→ PROBLEM REQUIREMENTS: Only one stretch of the listing below is wanted. Give it again exactly, from the line with "Click the handwritten signature watermark" through the line with "The width and height of the screenshot is (512, 429).".

→ RECORDS PROVIDED:
BEGIN

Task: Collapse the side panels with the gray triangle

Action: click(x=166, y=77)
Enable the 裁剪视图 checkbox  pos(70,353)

END
BEGIN

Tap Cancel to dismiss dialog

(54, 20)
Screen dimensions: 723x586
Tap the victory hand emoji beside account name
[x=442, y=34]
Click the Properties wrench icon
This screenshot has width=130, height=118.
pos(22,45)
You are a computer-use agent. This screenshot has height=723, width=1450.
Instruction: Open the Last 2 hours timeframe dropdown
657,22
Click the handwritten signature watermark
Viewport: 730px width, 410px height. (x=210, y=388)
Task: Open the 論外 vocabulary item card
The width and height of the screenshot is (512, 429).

END
BEGIN

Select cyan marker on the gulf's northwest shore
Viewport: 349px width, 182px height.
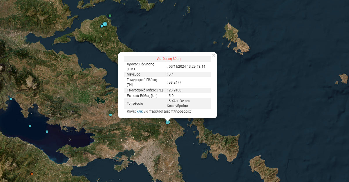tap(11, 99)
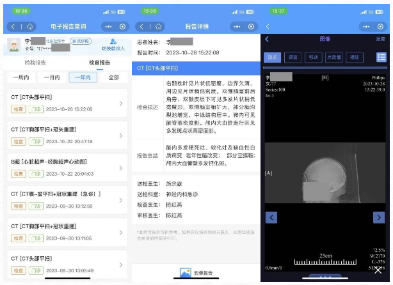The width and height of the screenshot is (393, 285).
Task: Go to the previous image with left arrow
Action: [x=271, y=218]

END

→ RESULT:
Click the handwritten signature watermark
Viewport: 730px width, 410px height. (x=210, y=388)
Task: Open the 論外 vocabulary item card
The width and height of the screenshot is (512, 429).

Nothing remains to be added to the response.